=== Section Start ===
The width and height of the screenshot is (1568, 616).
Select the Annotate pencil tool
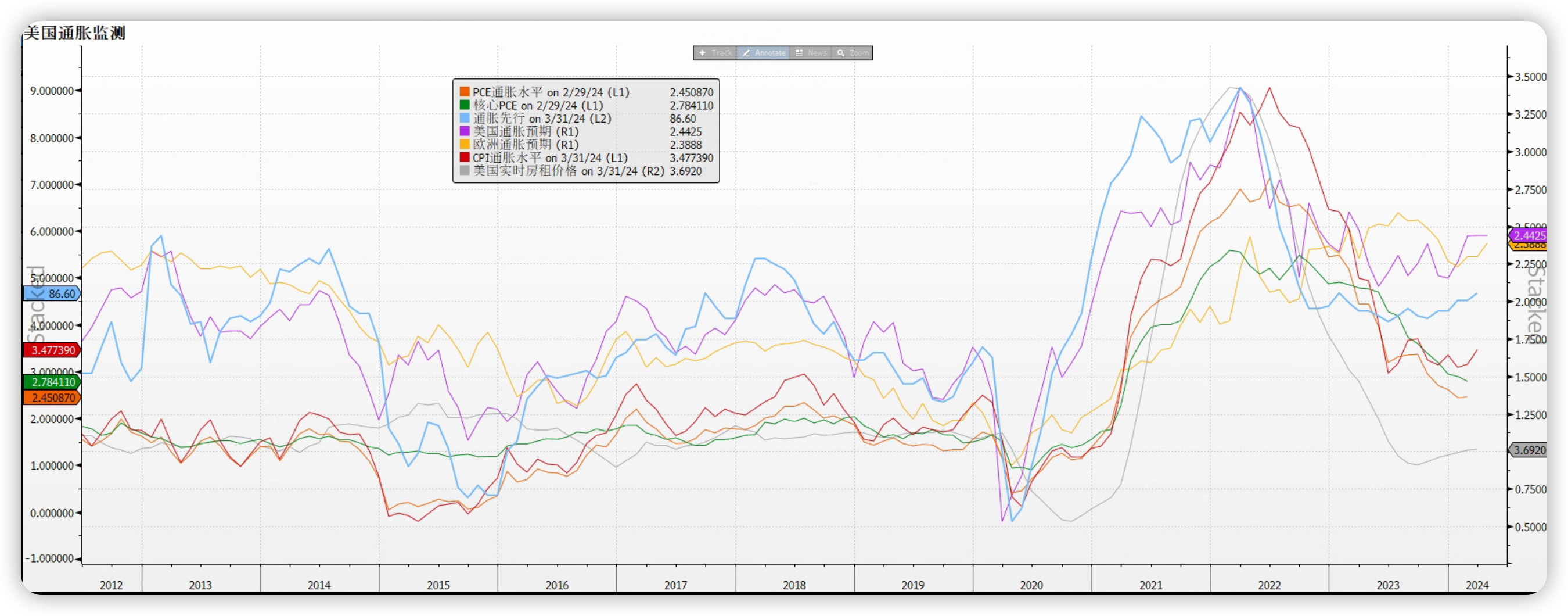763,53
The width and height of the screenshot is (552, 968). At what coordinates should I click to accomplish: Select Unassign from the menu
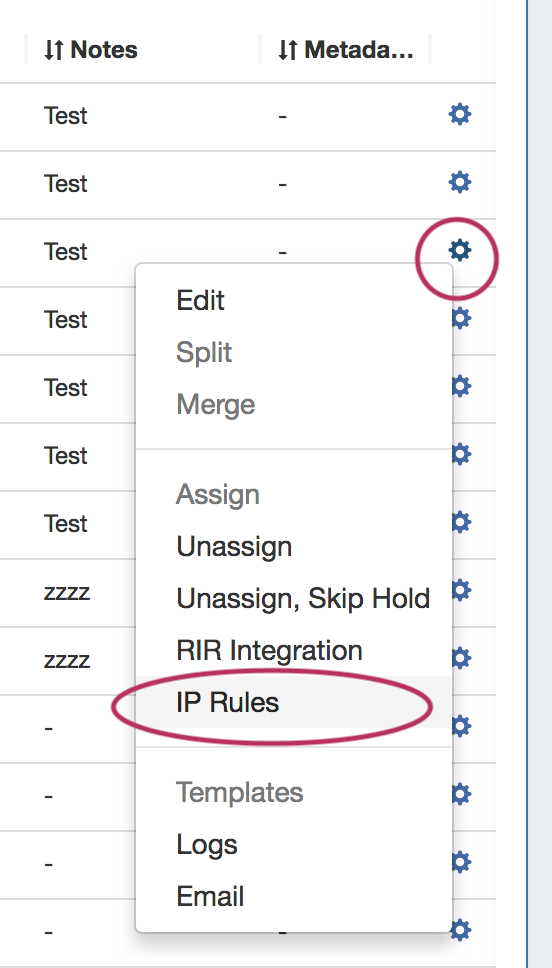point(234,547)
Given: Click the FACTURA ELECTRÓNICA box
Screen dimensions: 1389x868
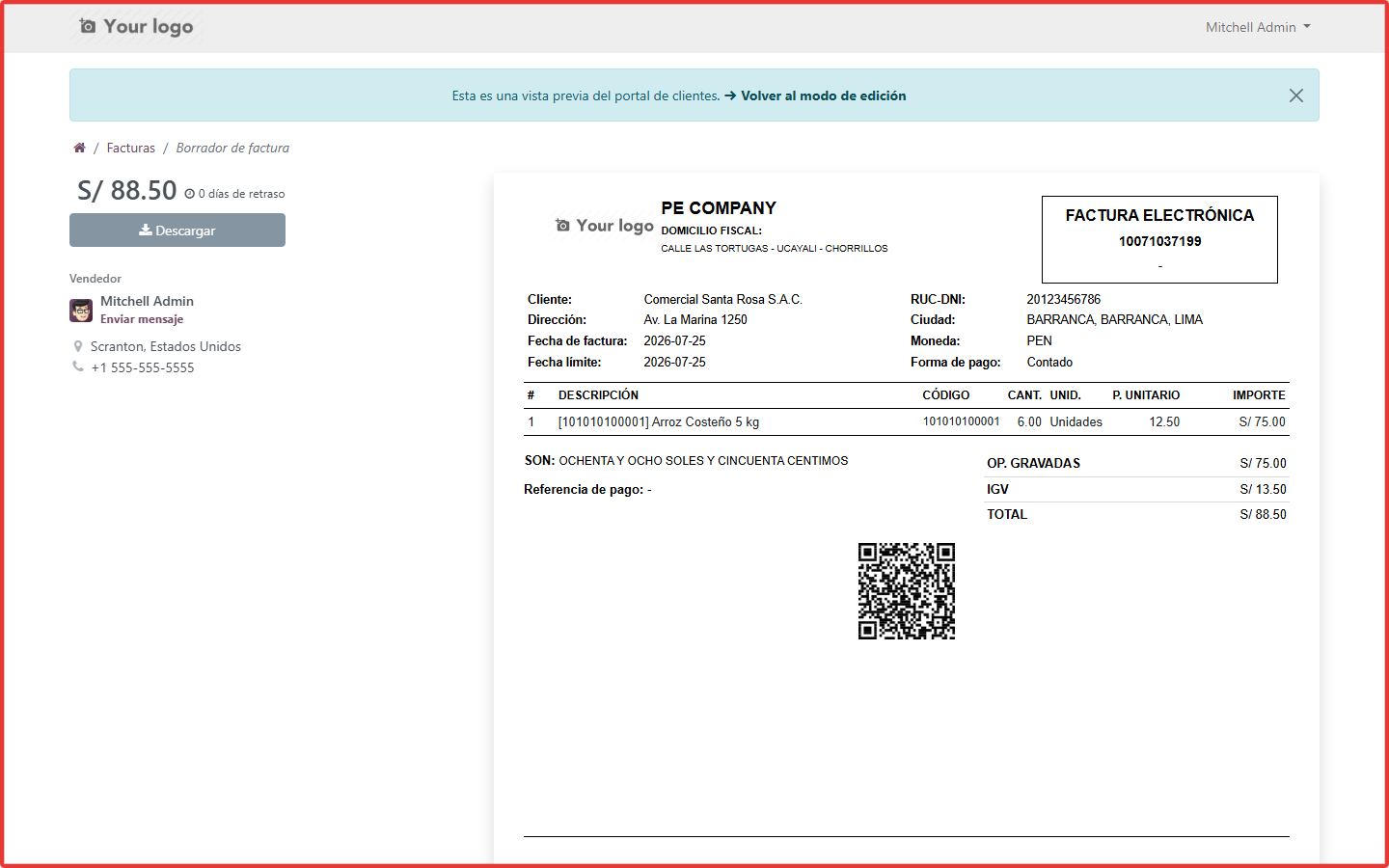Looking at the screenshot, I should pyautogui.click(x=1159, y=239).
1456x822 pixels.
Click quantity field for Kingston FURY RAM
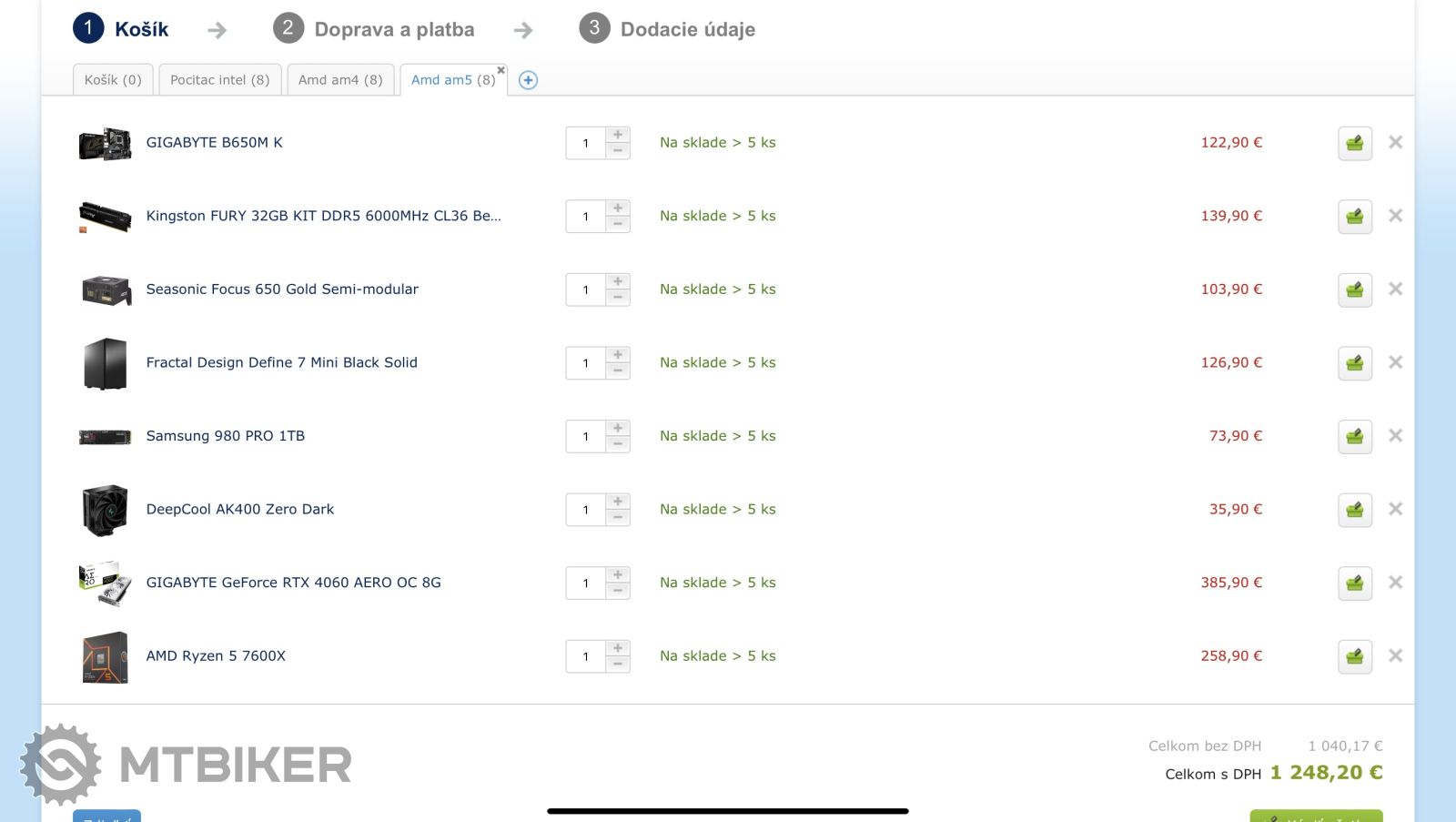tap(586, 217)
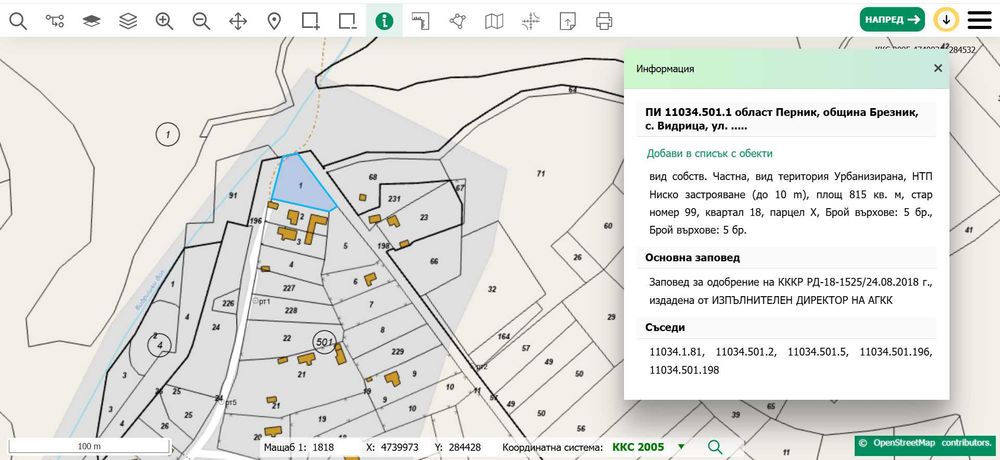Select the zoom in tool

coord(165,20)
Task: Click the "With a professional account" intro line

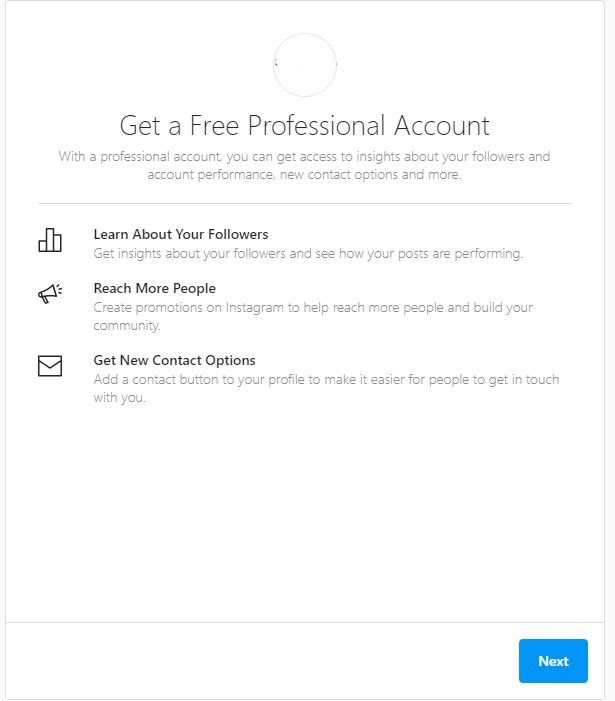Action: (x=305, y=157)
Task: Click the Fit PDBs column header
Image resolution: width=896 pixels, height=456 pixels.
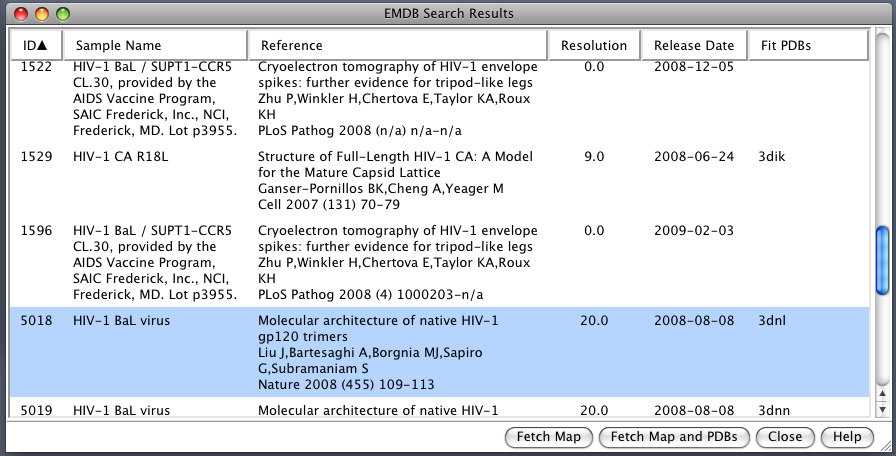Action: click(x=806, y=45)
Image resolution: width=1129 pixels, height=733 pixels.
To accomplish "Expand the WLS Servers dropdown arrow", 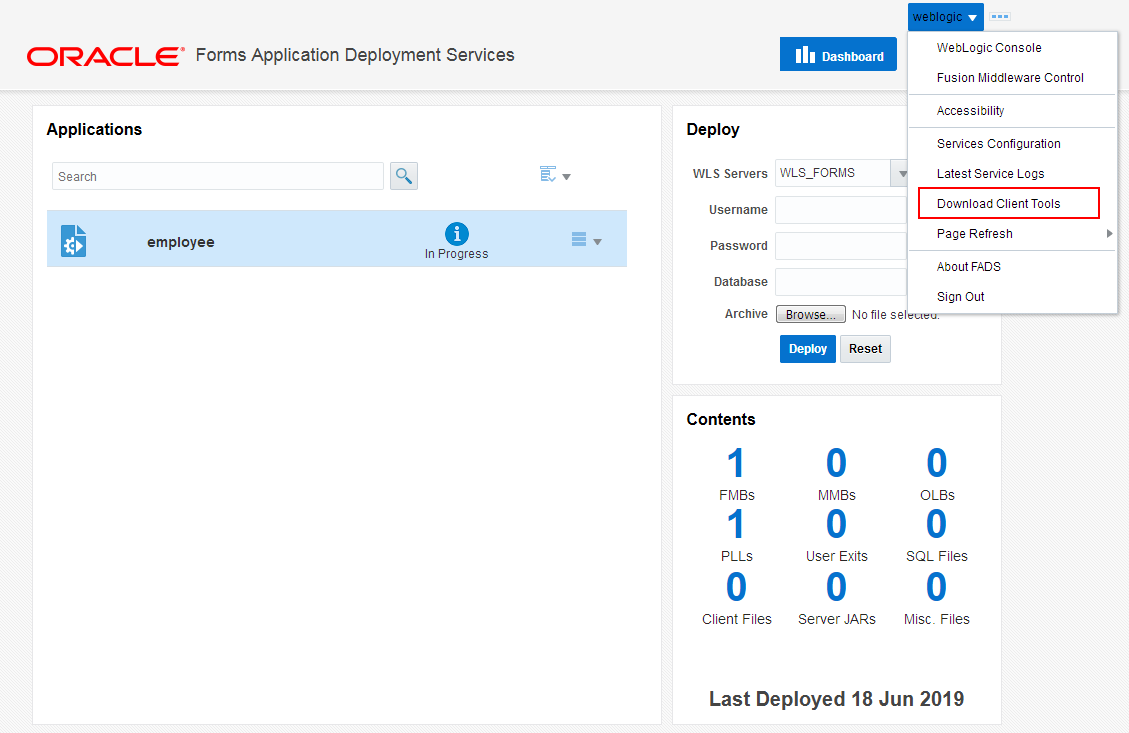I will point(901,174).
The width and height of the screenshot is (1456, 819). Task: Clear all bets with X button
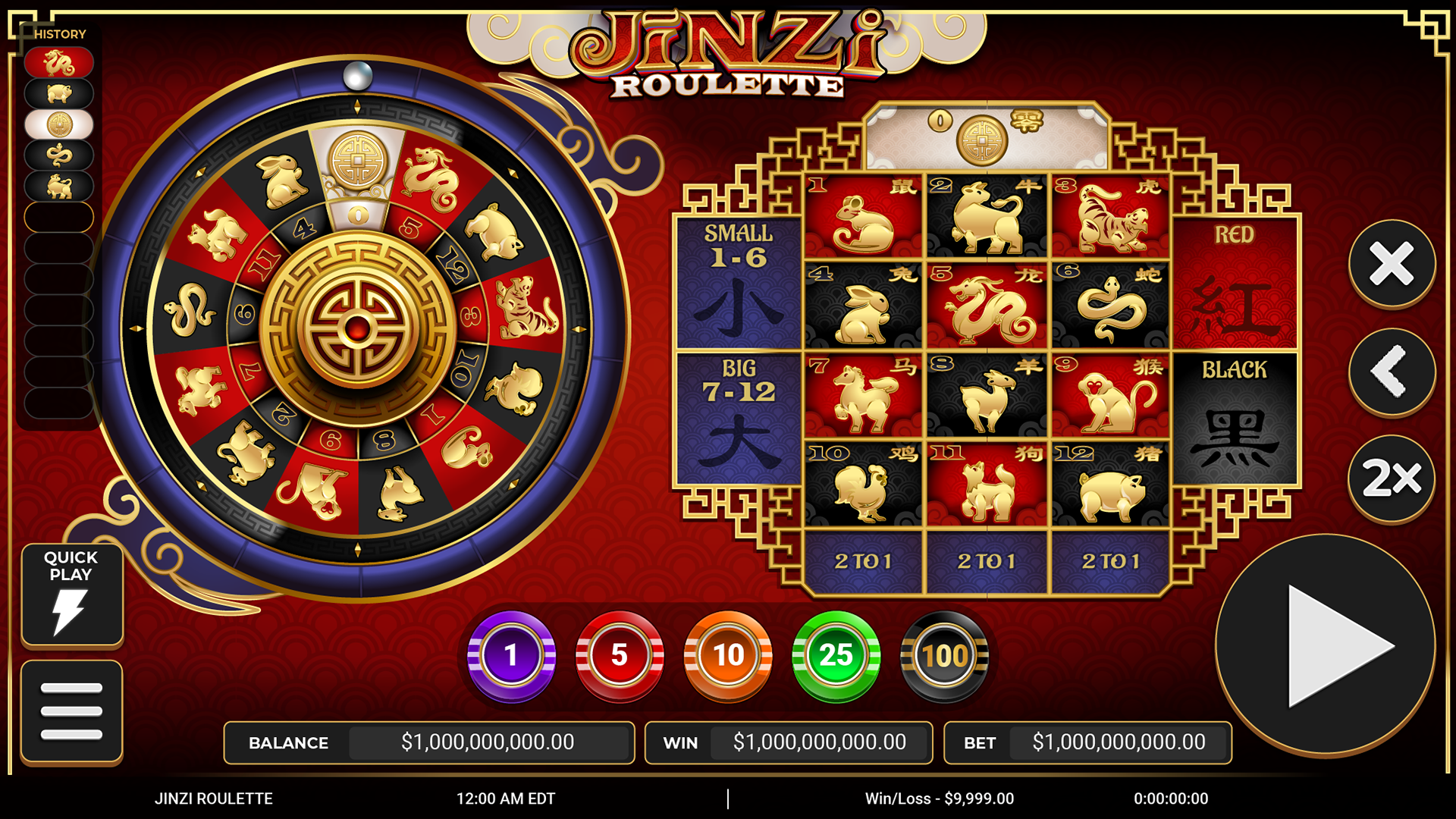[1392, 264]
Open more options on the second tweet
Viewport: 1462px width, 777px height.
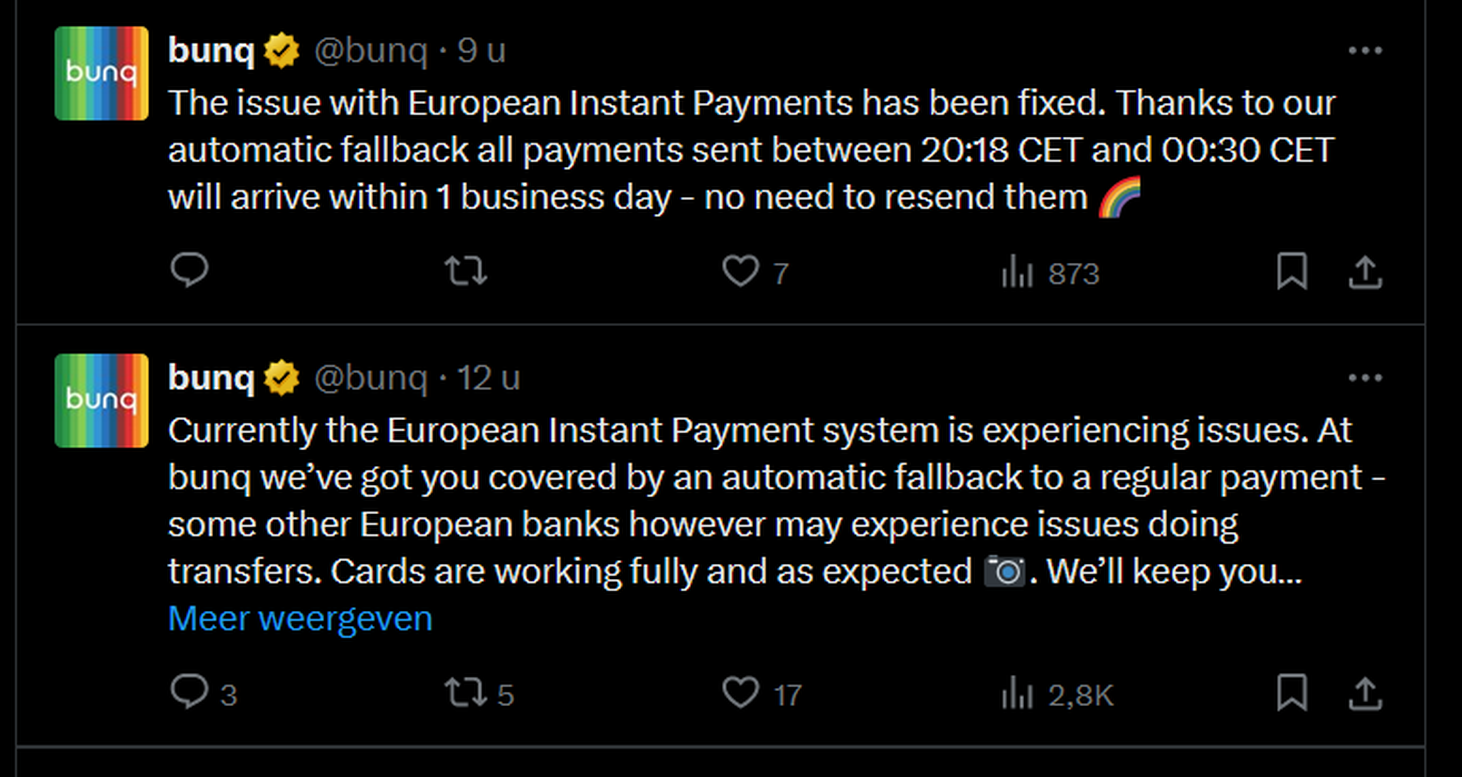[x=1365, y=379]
=== Section End ===
### YOUR INSTRUCTIONS
Both the first line of the records above and the line containing "Image resolution: width=1129" belong in the copy; please return them and every line between, exactly, minus the pictures.

### ANSWER BELOW
The width and height of the screenshot is (1568, 616).
Select the Annotate pencil tool
763,53
The width and height of the screenshot is (552, 968). At what coordinates should I click to accomplish: Select Unassign from the menu
point(234,547)
Given: Click the FACTURA ELECTRÓNICA box
Screen dimensions: 1389x868
Looking at the screenshot, I should pyautogui.click(x=1159, y=239).
1456x822 pixels.
Click quantity field for Kingston FURY RAM
tap(586, 217)
Select the zoom in tool

coord(165,20)
Task: Click the "With a professional account" intro line

Action: (x=305, y=157)
Task: Click the Fit PDBs column header
Image resolution: width=896 pixels, height=456 pixels.
Action: click(x=806, y=45)
Image resolution: width=1129 pixels, height=733 pixels.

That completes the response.